From the age of 14, Marcus Luttrell’s dream was to defend his country as a Navy SEAL. But wounds sustained in combat resulted in his medical retirement, and he found himself back in the United States.
Not long after his return, he learned that details of the ambush on SEAL Team 10 during Operation Red Wings in Afghanistan had been declassified—and he knew if he didn’t tell their story, someone else would.
The book “Lone Survivor” became a best-seller and was made into a movie with the same name, but Luttrell wasn’t finished giving back to those who gave everything. He has since established the Lone Survivor Foundation to honor the legacy of his fallen team members, and to provide hope and help to other wounded veterans.
I never wanted to be a celebrity. I’ve never sought the spotlight. In fact, all I really ever wanted was to be a Navy SEAL and serve my country in as honorable of manner as I possibly could.

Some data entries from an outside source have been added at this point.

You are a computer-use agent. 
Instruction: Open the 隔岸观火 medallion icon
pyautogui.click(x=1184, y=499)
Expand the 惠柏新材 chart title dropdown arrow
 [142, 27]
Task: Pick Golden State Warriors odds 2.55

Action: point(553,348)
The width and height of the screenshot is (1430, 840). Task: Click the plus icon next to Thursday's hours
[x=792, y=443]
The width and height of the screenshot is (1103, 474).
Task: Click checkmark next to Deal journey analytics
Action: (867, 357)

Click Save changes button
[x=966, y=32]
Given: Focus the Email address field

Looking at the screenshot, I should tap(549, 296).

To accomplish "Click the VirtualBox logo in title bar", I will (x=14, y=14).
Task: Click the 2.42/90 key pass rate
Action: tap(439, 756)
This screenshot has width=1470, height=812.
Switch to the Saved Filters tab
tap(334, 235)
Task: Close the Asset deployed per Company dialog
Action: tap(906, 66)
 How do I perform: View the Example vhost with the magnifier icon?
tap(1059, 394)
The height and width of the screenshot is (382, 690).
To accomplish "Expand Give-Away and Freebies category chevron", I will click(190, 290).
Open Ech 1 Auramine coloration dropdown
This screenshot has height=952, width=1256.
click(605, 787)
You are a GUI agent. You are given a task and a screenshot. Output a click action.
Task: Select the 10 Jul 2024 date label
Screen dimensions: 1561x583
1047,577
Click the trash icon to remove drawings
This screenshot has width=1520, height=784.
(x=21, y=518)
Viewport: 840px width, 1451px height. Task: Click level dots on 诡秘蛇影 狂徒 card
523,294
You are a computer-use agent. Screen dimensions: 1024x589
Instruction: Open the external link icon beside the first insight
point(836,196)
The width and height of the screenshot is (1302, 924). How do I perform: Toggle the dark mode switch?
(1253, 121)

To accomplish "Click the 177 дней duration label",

Sometimes, though, things don’t turn out the way you planned.
My book, “Lone Survivor,” reached a large audience, and I’m grateful for that. Now the movie is doing the same. Hollywood was going to make the movie with or without us, so I became involved to make sure my fallen brothers were honored. I’m very grateful the movie stayed true to the story and honored them in the special way they deserved.
To be honest, I don’t really keep up with the book or the movie, and how they are doing. If people take to them, that’s great. If they don’t, that’s OK, too. I’m not worried about audience numbers. I’m not worried about reviews.
But when I hear some people say the movie might be somehow “pro-war,” I don’t even know what they’re talking about. To me, that’s like going to watch a movie about firefighters and saying they are “pro-fire.” We were over there doing our job—nothing more, nothing less—and the movie simply tells that story. I hope everyone can respect that.
“Lone Survivor” is a story of great men dying like the true warriors they were. It was a violent death, but it was a good death. It was a fight ’til the last breath. What other way to go is there, than in a pile of brass with your boots on, with your buddies? That’s a warrior’s death!
Serving your country in the military is an honorable thing, and I’m very proud of my service. I knew when I was in Afghanistan that I was really fighting for the freedoms we enjoy every day here at home. And every man and woman who still wears the uniform is fighting for those same freedoms.
It’s not popular to say this these days, but since I’ve never been politically correct, I’ll say it: America truly is an exceptional nation. The freedoms we enjoy here are not by accident. The Founding Fathers had a good plan—a plan that set protections for our freedoms like no other country enjoys. That plan has stood the test of time.
But never forget the fact that our continued freedom has been paid for—time, and time, and time again—by the blood of patriots, the blood of warriors willing to lay down their lives to protect it. That includes those guys who paid the ultimate price that day on a mountain in Afghanistan. They died for your freedom—and for mine. They didn’t die in vain. They died doing the job they loved, alongside men they loved.
Now my focus has changed from fighting for my country to spending more time with my wife, Melanie, and our young children. It’s a vastly different life from being a SEAL. But it’s truly a satisfying one—one I wouldn’t trade for the world.